As part of the UCCS Artist Series holiday lineup, The Blind Boys of Alabama Christmas Show brings songs from the “Talkin’ Christmas!” album, the band’s previous Grammy-winning Christmas recording, “Go Tell It on the Mountain,” and other Gospel classics. Buy tickets online through the UCCS Presents Box Office.
Any 70-year-old music ensemble is a rarity deserving no small amount of praise. Few would have expected The Blind Boys of Alabama to still be going strong—stronger than ever, even—so many years after they first joined voices, but they’ve proved as productive and as musically ambitious in recent years as they did in the beginning. In the seven decades since the Blind Boys of Alabama first began singing together, they music has not only endured, but thrived, helping both to define the sound of the American south and to push it forward through the 20th century and well on into the 21st.
Praised by NPR as “pioneers,” the group has transcended barriers of race and genre to become one of the most acclaimed and celebrated groups in modern music. They’ve performed at The White House and for three different presidents. The band’s story is, in many ways, America’s story, and that story is at the heart of their emotional new album, “Almost Home.”
Hailed as “gospel titans” by Rolling Stone, the Blind Boys first rose to fame in the segregated south with their thrilling vocal harmonies and roof-raising live show. They released their debut single, “I Can See Everybody’s Mother But Mine,” on the iconic Veejay label in 1948, launching a 70-year recording career that would see them rack up five Grammy Awards (plus one for Lifetime Achievement), enter the Gospel Music Hall of Fame, collaborate with everyone from Mavis Staples and Stevie Wonder to Prince and Lou Reed, and perform on the world’s most prestigious stages.
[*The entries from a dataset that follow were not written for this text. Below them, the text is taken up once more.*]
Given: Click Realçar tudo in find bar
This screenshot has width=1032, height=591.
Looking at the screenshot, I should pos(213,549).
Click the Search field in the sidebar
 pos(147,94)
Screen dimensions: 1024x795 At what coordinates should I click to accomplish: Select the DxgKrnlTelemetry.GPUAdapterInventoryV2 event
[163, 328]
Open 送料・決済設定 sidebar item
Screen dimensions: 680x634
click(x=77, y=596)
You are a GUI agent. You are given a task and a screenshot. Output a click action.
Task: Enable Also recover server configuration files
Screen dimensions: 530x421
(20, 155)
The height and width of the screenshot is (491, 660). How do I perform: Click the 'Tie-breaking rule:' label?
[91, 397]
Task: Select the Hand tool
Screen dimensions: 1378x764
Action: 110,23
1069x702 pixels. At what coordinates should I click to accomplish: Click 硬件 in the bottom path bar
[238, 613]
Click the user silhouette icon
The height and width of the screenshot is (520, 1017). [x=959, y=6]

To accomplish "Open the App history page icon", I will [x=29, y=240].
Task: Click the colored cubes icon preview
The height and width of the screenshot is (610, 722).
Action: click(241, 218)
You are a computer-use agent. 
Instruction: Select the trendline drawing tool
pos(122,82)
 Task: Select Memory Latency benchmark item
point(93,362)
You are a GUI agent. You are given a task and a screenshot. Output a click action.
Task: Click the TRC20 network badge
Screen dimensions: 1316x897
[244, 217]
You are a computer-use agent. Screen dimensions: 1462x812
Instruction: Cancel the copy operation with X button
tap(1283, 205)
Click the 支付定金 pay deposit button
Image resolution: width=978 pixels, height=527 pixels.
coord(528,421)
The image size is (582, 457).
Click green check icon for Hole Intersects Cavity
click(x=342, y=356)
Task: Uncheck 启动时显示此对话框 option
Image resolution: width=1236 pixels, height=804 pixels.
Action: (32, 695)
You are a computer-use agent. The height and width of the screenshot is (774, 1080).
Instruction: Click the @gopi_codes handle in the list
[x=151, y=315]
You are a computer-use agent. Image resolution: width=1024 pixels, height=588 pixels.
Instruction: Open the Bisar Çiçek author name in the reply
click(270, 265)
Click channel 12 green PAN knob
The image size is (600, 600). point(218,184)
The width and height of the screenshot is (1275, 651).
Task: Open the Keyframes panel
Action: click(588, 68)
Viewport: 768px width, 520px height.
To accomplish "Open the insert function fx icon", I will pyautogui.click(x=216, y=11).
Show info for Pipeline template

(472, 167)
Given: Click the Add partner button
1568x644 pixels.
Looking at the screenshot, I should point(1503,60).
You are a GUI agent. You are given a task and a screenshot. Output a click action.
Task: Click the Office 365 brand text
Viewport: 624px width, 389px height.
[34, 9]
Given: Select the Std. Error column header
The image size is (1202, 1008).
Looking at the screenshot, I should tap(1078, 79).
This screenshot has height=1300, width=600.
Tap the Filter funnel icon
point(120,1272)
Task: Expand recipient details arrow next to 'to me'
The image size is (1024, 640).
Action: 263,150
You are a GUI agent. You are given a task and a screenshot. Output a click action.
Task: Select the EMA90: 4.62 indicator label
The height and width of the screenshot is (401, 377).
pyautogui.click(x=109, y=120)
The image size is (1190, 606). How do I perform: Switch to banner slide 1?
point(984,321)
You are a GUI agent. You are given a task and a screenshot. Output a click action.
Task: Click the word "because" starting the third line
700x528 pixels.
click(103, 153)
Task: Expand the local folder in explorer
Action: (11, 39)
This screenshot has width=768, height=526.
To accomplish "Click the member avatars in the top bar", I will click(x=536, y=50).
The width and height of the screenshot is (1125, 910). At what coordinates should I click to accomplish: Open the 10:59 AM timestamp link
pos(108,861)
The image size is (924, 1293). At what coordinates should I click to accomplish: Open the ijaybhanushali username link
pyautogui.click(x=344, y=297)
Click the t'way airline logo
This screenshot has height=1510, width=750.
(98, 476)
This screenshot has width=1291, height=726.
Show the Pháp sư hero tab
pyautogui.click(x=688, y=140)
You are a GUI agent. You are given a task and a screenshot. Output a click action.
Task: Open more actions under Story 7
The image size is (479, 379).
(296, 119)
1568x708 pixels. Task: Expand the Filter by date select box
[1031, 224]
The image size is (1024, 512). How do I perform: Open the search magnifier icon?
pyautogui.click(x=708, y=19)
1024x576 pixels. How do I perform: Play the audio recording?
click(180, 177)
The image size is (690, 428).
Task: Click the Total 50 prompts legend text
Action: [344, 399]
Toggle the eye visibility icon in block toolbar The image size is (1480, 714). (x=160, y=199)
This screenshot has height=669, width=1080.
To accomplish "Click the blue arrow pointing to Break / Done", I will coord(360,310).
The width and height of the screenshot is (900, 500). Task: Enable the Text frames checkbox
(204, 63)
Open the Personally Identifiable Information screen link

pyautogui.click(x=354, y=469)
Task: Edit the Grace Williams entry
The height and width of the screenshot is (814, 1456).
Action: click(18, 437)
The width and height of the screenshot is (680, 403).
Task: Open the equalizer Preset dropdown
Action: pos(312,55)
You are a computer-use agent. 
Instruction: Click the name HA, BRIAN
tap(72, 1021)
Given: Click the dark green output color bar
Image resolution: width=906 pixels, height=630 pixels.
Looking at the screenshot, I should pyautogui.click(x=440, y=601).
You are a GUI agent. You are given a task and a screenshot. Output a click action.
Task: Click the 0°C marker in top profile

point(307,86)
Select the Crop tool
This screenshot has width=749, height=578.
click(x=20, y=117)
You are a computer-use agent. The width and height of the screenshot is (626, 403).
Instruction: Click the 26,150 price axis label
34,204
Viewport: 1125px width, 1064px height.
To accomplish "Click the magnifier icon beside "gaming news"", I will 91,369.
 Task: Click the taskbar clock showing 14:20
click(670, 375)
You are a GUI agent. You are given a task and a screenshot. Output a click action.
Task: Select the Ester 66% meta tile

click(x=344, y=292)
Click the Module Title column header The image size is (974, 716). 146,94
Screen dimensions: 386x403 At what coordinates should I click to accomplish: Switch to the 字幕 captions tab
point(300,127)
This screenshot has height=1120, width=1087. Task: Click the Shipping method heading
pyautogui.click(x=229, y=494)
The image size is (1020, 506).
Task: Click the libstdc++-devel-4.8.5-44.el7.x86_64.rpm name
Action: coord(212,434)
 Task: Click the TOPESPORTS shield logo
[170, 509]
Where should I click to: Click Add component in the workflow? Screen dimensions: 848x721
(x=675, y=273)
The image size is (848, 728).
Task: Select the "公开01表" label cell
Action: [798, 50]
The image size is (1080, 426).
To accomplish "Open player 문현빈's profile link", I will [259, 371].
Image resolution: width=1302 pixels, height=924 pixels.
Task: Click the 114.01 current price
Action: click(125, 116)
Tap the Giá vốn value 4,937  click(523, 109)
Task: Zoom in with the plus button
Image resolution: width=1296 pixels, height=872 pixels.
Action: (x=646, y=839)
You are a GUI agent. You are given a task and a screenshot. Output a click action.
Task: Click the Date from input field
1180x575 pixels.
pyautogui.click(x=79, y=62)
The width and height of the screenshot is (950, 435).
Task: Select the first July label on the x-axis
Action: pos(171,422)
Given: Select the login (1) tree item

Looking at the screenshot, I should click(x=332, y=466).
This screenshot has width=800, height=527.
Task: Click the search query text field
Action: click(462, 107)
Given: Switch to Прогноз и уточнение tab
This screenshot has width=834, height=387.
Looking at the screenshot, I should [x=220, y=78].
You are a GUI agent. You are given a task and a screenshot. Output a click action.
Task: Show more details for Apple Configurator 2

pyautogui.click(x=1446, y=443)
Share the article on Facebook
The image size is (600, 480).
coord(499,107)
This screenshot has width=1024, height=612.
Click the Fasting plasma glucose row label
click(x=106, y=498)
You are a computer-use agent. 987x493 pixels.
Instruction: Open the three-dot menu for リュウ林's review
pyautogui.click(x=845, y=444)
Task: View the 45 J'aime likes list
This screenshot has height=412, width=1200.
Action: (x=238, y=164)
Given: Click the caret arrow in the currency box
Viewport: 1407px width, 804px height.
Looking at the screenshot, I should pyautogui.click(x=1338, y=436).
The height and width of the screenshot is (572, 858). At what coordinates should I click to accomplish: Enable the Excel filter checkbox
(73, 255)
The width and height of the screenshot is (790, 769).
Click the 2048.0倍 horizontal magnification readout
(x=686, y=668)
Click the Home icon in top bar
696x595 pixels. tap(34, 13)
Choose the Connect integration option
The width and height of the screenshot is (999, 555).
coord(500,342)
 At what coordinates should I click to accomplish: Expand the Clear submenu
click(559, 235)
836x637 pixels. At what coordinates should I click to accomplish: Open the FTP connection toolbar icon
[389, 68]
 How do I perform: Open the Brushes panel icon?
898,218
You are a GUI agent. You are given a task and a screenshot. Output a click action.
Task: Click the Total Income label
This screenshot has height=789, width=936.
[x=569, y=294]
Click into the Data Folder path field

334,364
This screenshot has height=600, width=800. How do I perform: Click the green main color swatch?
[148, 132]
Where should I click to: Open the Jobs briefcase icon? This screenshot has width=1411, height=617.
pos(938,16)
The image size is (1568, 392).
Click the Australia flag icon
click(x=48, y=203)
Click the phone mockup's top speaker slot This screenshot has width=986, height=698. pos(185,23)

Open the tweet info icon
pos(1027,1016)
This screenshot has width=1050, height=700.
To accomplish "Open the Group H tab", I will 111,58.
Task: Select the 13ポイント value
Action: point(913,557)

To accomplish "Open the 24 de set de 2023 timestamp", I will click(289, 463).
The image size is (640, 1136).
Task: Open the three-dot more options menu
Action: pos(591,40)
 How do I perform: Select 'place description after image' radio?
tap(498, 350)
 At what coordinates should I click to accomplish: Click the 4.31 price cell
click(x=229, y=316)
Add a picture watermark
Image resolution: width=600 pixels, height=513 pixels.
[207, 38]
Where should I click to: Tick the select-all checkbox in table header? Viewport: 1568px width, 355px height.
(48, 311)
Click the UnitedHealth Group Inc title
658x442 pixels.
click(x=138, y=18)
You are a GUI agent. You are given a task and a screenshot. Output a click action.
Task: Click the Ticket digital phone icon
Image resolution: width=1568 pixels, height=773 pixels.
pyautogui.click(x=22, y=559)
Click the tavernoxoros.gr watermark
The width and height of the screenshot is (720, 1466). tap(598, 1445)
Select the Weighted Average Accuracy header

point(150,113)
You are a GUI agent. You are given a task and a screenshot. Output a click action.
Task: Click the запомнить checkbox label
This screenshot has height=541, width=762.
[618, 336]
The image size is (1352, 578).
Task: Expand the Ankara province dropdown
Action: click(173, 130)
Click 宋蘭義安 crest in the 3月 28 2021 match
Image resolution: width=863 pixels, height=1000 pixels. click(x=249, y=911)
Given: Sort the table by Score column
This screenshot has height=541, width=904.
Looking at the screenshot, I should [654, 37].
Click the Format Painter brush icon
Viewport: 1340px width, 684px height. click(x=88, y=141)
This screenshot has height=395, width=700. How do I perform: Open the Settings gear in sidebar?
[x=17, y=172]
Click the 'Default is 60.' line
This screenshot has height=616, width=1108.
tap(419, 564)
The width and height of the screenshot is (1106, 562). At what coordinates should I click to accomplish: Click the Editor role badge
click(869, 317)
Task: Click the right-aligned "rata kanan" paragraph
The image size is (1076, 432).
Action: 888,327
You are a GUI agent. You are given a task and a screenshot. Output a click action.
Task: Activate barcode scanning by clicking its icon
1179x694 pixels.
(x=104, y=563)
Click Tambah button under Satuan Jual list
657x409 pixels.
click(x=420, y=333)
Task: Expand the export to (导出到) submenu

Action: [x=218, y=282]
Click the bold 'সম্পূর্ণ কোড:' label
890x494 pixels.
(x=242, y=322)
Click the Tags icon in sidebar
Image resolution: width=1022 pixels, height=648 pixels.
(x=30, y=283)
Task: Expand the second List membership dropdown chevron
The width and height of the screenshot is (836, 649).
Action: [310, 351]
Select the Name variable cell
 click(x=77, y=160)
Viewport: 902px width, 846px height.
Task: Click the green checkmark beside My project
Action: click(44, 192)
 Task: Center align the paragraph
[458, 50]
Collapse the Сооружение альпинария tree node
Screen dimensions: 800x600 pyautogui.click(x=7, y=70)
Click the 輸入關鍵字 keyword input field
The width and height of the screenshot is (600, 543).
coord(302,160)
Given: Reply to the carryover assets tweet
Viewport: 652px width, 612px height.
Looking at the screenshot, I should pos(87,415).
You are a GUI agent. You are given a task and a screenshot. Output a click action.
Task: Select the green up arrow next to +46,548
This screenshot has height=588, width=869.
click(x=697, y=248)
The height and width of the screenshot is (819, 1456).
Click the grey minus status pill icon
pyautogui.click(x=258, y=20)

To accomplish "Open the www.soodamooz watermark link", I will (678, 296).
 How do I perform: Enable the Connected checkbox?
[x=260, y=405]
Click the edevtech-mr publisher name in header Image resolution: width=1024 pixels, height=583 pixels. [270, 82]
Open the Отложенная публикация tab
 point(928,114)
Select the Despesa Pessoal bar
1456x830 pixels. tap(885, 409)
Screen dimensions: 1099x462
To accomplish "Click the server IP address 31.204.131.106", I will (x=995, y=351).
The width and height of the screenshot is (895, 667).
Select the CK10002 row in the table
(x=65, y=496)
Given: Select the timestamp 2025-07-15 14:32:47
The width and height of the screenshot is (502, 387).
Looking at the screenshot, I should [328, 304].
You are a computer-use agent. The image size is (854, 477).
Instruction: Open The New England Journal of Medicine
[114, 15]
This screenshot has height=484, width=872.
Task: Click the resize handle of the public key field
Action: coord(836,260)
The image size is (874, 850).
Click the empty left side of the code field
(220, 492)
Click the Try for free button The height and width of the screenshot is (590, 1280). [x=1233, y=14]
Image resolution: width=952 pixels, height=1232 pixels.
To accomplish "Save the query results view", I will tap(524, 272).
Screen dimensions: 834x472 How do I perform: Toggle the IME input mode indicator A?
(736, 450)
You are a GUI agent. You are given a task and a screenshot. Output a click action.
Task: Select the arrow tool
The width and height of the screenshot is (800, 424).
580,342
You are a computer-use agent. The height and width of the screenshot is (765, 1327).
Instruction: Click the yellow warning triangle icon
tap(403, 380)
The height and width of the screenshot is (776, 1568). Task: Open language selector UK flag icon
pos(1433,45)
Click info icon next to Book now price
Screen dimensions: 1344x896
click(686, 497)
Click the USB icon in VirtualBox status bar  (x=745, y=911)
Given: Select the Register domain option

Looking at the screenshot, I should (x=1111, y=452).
It would be difficult to overstate the Blind Boys’ influence on their contemporaries and the generations that came after. The New York Times said that they “came to epitomize what is known as jubilee singing, a livelier breed of gospel music,” adding that “they made it zestier still by adding jazz and blues idioms and turning up the volume, creating a sound…like the rock ‘n’ roll that grew out of it.” TIME Magazine raved that “they’re always hunting for—and finding—the perfect note or harmony that lifts an old tune into the sublime,” while The Washington Post praised their “soul-stirring harmonies” and “range of cross-genre collaborations,” and The New Yorker simply called them “legendary.”
“When the Blind Boys started out, we weren’t even thinking about all these accolades and all that stuff,” founding member Jimmy Carter told NPR. “We just wanted to get out and sing gospel and tell the world about gospel music.”